=== Section Start ===

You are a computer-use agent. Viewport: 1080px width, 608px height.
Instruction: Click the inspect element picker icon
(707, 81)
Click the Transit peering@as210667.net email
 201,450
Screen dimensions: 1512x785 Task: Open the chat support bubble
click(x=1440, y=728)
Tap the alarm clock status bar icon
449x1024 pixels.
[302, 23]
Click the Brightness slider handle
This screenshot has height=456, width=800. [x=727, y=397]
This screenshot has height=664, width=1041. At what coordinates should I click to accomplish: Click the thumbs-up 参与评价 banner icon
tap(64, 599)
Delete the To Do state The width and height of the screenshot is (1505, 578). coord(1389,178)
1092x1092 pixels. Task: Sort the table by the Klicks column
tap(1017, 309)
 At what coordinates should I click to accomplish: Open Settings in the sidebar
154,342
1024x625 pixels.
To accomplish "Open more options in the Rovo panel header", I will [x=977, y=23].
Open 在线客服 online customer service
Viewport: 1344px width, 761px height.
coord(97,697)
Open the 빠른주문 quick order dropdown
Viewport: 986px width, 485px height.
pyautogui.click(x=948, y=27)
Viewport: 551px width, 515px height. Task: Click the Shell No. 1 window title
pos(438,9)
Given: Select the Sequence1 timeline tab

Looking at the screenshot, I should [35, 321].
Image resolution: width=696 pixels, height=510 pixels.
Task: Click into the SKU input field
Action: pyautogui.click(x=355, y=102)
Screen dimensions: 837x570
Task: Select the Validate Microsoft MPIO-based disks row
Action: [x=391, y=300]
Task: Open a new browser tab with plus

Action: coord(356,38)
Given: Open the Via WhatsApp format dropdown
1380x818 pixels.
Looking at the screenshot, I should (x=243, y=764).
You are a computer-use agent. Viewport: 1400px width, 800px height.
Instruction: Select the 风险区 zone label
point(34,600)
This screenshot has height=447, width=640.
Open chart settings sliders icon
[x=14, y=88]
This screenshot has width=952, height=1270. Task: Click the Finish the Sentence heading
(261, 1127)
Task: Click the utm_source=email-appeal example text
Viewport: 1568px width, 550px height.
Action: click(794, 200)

=== Section End ===

* _Exercise details_
Only the lines from the one containing "Task: Open a new browser tab with plus" to the end of the data should be printed, exactly as they stand.

* _Written response_
Task: Open a new browser tab with plus

Action: coord(356,38)
Given: Open the Via WhatsApp format dropdown
1380x818 pixels.
Looking at the screenshot, I should (x=243, y=764).
You are a computer-use agent. Viewport: 1400px width, 800px height.
Instruction: Select the 风险区 zone label
point(34,600)
This screenshot has height=447, width=640.
Open chart settings sliders icon
[x=14, y=88]
This screenshot has width=952, height=1270. Task: Click the Finish the Sentence heading
(261, 1127)
Task: Click the utm_source=email-appeal example text
Viewport: 1568px width, 550px height.
Action: click(794, 200)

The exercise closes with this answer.